Canadian soldiers benefit from U.S. car discount
Updated Wed. May. 21 2008 1:14 PM ET CTV.ca News Staff
Article Link

Canadian soldiers are reaping the benefits of a U.S. military incentive program that offers cars at a discounted price to military personnel. 

Capt. Patrick Hannan took advantage of the discounted rate extended to Canadian soldiers overseas and bought a brand new "supped-up" -- fully loaded -- Vista Blue Mustang. 

Hannan became a car enthusiast while serving as an artillery targeting specialist in Afghanistan. Before completing his tour, Hannan purchased a shiny new hot rod with the help of the Exchange New Car Sales Program (ENCS). 

The program was created in the 1960s to ensure members of the Armed Forces stationed overseas for at least 30 days could purchase American-built cars, trucks and motorcycles conveniently and at good value. 

American and Canadian soldiers can purchase a new vehicle at the preferred rate from their station abroad and pick it up when they rotate home. 

A Canadian veteran can head south of the border to collect their car and drive it back, said the program manager in Afghanistan, Arthur Smith. 
More on link


----------



## Bzzliteyr (26 May 2008)

link broken..


----------



## GAP (26 May 2008)

thanks....fixed


----------



## Bzzliteyr (26 May 2008)

Thanks, that looks appealing... now that I am back home and looking for a car, DARN!!

I wonder how much it cost him to convert it to Canadian standards?


----------



## Redeye (26 May 2008)

Few hundred bucks in most cases, if even that.


----------



## Bzzliteyr (26 May 2008)

I wonder if there is a way for me to participate now that I am back?


----------



## Scoobie Newbie (26 May 2008)

Redeye said:
			
		

> Few hundred bucks in most cases, if even that.



I may be wrong but isn't there different crash test standards?  If so I think that may cost more then a few hundred.


----------



## Bzzliteyr (26 May 2008)

No, in most cases you have to get daytime running lights and some emissions work if it is not up to snuff.  There may be other things but I have never heard of the crash test factor.

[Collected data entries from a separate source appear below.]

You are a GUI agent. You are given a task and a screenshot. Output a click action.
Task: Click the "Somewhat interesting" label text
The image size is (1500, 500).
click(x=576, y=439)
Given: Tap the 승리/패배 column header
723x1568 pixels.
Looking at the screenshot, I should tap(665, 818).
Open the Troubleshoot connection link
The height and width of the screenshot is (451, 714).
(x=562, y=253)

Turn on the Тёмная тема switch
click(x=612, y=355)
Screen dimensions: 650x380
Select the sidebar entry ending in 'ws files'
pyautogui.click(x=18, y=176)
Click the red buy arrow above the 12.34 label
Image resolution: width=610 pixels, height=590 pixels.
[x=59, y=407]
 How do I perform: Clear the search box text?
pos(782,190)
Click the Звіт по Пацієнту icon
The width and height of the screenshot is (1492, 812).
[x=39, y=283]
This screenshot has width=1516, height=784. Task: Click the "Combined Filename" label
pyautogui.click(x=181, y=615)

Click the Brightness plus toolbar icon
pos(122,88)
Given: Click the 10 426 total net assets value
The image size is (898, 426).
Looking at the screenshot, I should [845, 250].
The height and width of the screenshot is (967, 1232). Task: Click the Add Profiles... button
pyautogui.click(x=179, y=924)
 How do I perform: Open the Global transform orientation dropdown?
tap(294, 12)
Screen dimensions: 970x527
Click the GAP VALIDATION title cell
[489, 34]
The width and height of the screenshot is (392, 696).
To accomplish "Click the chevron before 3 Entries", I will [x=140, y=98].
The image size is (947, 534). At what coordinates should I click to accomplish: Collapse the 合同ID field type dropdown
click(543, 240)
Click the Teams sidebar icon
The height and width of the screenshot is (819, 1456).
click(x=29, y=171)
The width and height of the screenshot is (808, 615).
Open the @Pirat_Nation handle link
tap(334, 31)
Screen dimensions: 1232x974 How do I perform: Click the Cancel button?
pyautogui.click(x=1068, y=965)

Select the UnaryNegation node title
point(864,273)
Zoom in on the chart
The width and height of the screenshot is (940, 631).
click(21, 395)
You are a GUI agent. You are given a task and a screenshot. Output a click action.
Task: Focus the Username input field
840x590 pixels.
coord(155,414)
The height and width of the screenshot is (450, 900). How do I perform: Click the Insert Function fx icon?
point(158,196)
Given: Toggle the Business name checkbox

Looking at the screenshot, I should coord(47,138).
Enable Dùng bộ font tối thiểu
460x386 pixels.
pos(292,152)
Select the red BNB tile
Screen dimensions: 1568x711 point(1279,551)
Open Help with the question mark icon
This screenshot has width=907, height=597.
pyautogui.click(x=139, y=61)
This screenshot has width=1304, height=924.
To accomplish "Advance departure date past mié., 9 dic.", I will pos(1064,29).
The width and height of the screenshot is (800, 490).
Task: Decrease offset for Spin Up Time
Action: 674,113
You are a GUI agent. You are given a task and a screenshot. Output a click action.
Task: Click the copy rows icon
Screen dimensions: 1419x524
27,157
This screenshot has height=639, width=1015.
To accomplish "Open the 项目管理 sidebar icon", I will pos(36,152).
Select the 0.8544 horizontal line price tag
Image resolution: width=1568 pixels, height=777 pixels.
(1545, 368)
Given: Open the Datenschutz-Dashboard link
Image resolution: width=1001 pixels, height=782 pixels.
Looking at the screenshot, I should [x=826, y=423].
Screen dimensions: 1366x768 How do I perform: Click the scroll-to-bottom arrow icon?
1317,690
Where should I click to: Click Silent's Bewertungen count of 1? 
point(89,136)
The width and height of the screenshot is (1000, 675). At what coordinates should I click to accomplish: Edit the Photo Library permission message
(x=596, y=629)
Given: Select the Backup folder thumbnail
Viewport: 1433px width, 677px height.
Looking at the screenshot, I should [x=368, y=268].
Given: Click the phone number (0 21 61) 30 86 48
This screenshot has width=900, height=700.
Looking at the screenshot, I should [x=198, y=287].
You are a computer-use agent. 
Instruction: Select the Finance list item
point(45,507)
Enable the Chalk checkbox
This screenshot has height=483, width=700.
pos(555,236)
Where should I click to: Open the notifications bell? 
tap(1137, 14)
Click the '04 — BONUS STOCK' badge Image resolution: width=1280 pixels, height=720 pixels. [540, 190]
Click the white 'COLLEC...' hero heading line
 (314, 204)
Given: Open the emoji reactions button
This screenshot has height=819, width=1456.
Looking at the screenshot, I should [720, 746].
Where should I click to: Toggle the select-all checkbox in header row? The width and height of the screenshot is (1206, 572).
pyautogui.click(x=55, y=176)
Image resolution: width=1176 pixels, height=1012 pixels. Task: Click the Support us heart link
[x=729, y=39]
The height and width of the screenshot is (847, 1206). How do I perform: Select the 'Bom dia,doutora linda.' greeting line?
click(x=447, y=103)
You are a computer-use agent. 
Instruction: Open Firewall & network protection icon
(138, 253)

http://www.tc.gc.ca/roadsafety/importation/menu.htm

That reminds me, when I hitched across the country earlier this year, I got picked up by a guy in a 78 Vanagon that he bought in Seattle.  The only thing he told me he had to do was pay taxes on his purchase.  i think the age of the vehicle has to do with what needs to get done to it.


----------



## Redeye (26 May 2008)

Lone Wolf Quagmire said:
			
		

> I may be wrong but isn't there different crash test standards?  If so I think that may cost more then a few hundred.



In general if the car meets US safety standards it will meet Canadian standards.  You have to check the RIV site www.riv.ca to make sure it's on the acceptable list.  Most commonly all that needs to be done is daylight running lights and modifications to child restraint anchors.  If there was major work required then the car would likely wind up on the inadmissable list.


----------



## MedTechStudent (26 May 2008)

England is great for cars too.  I was there a few weeks ago and an 2001 MG convertible (very cool car) was only $2700 quid.  Too bad you would get killed on shipping getting it back.  Good news, the emission standards in Europe are now a lot more strict so the conversions would not cost _nearly_ what they used to.  Just get used to your wheel being on the right hand side (freaky for the first little while) and your good to go!


----------



## Redeye (26 May 2008)

MedTechStudent, most European cars are inadmissable according the RIV, other than with a ridiculously complicated import process - and at that it is not easy to get plates for them anyhow in most provinces - unless they're considered historic vehicles you are basically out of luck.


----------



## MedTechStudent (26 May 2008)

Yes its a big hassle true.  My grand dad got his 60s Jaguar over here, but that was a long time ago maybe it was different back then.  Would just be interesting to see how the numbers add up cause like I said the cars themselves, are dirt cheap.


----------